There may be a few more caveats for deals sealed in July to trickle in over the next few weeks, say market watchers. Among them would be a bungalow at Coronation Road West that was just transacted for $12.6 million (about $1,140 psf).
Newsman Realty managing director KH Tan said: ‘We’ve seen more viewings for GCBs in July compared with June but these have yet to materialise into sales.’
Agents say the last major GCB deal was in June, when a bungalow at Dalvey Road fetched $34 million, or $1,688 psf. It sits on 20,139 sq ft of land.
The seller is understood to be Teng Ngiek Lian, founder of boutique fund manager Target Asset Management.
CB Richard Ellis’ analysis shows that a total 17 bungalows in GCB areas were sold in Q2 this year for $396.8 million. While the dollar quantum is 6.3 per cent higher than the $373.5 million done in Q1, the latest Q2 number is about half the $777.7 million achieved in Q2 last year.
The first half of this year has now seen $770.3 million of GCB deals, down 40 per cent from the nearly $1.3 billion in the same period last year.
However, transacted prices have appreciated. ‘While every GCB is unique, for a ballpark comparison based on per square foot of land area, the average price of GCBs sold in H1 2011 is $1,216 psf, an increase of 19.6 per cent over the $1,017 psf for GCB deals in H1 2010,’ says CBRE director (luxury homes) Douglas Wong, who specialises in GCB sales.
He attributes the slowdown in GCB deals in H1 2011 to the January 2011 property cooling measures, which introduced stiff seller’s stamp duty rates to discourage speculation and lower loan-to-value ratios for property investors.
Mr Wong expects the market to move along at a similar pace in the second half, resulting in a possible full-year 2011 tally of about 60-70 GCBs that may fetch about $1.4 billion-$1.5 billion. This would be a marked slowdown from last year’s record showing, when 121 deals were sealed for a total of nearly $2.3 billion.
‘Weaker market sentiment resulting from the debt crises in Europe and the US will overshadow the Singapore property market in the second half of this year,’ says CBRE’s Mr Wong.
RealStar Premier Group managing director William Wong suggests that the second-half figure may even fall below that of the first half. ‘This is due primarily to fears that the Singapore government may come up with further property cooling measures which, if implemented, may soften prices,’ he said.
Property agents also attribute the current paucity of GCB transactions to a standoff between potential buyers and sellers amid a widening price gap.

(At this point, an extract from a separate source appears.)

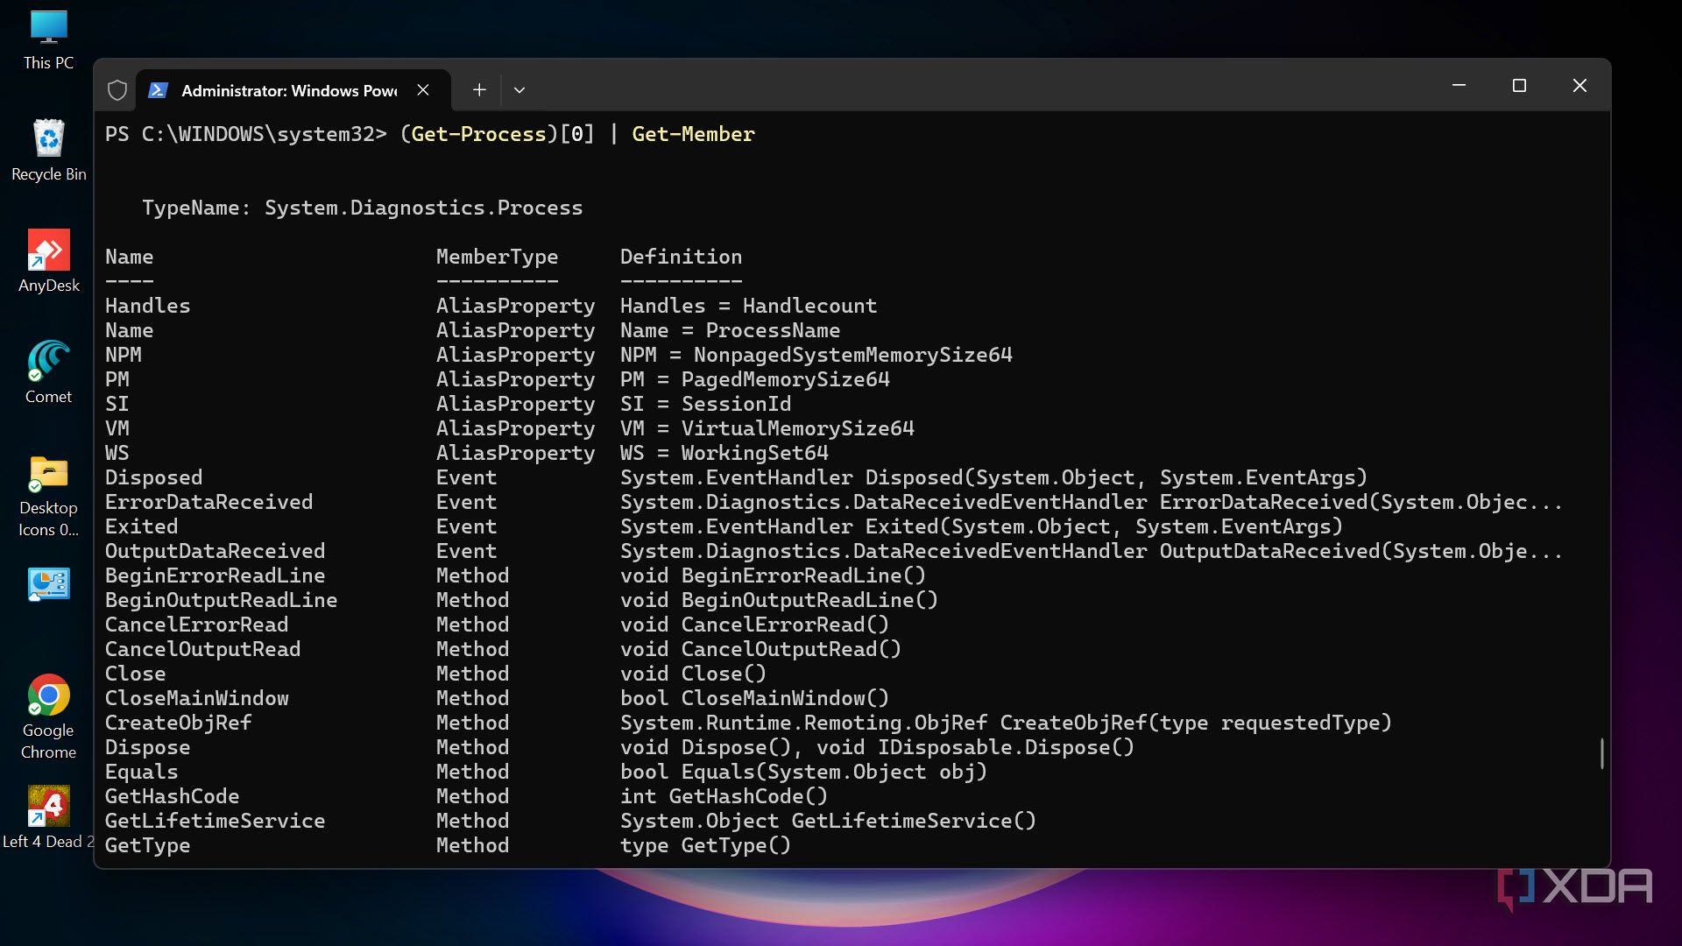Maximize the terminal window
Image resolution: width=1682 pixels, height=946 pixels.
(1519, 86)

AC MacGyver managing director Alex Chua points to a lack of urgency among potential buyers to make a commitment, as most may already own a GCB and are looking for further properties just for investment. ‘We still receive offers but the prices are deemed conservative by the sellers,’ he said. The lack of urgency to purchase a GCB at this juncture is due to the view that the market may soften. ‘But even if the market does soften, most owners are likely to withdraw their properties from the market rather than sell them at lower prices, just like what we saw after Lehman’s collapse in late 2008,’ Mr Chua added.

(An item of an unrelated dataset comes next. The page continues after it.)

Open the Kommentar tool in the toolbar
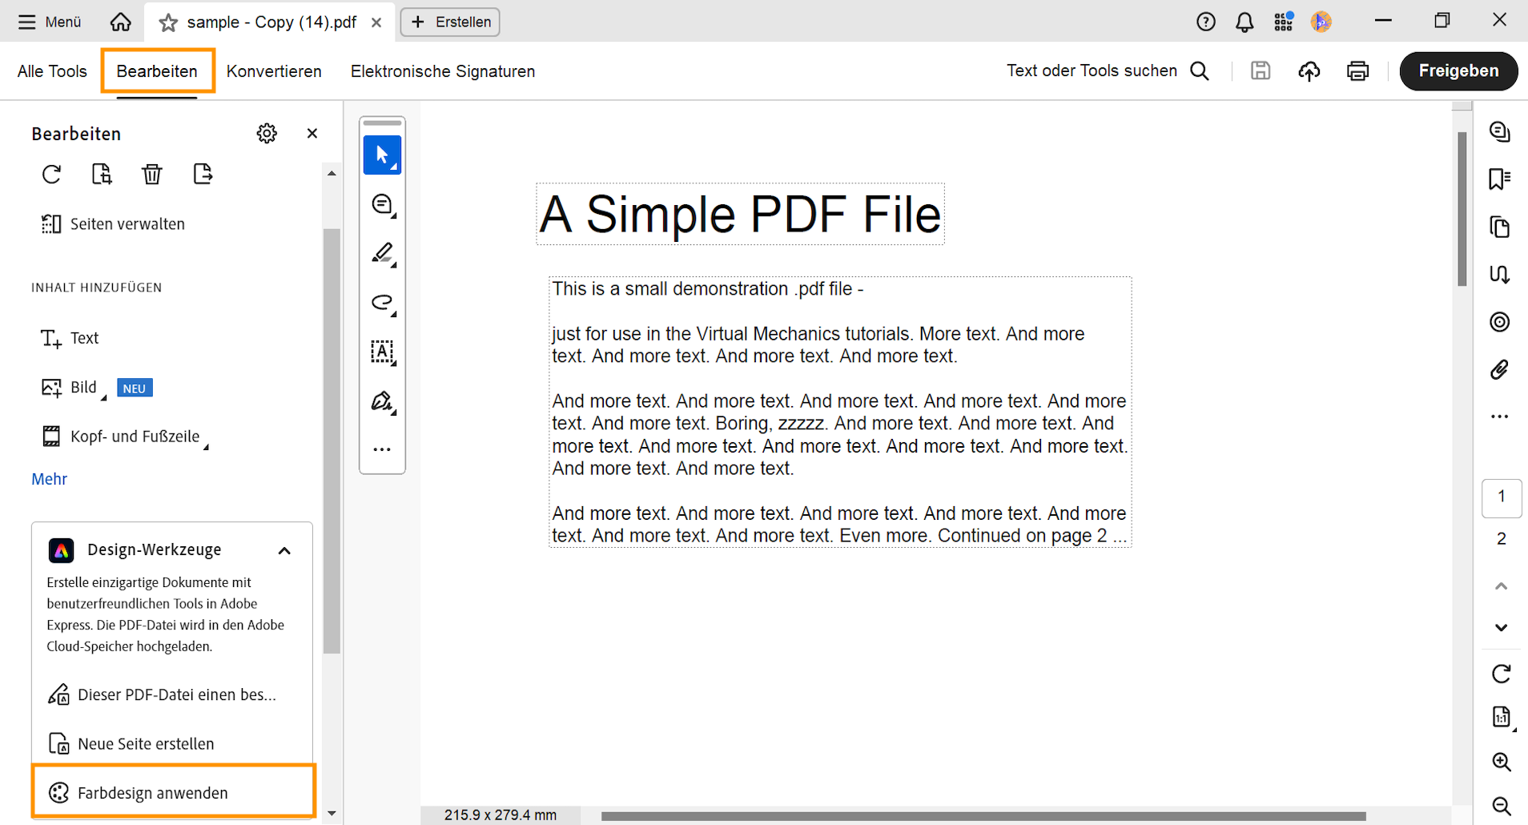The image size is (1528, 825). click(382, 204)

RealStar’s Mr Wong adds that many GCBs on the market are being offered by parties who may already have sold some of their earlier GCB properties over the past two to three years. ‘For these owners, they will only divest any remaining GCBs if the price is irresistible as they don’t really need the cash from the sales.’
Market watchers say that another factors discouraging GCB investors from offloading their properties is the difficulty of finding replacement GCBs, given their limited supply, plus the January cooling measures on new purchase.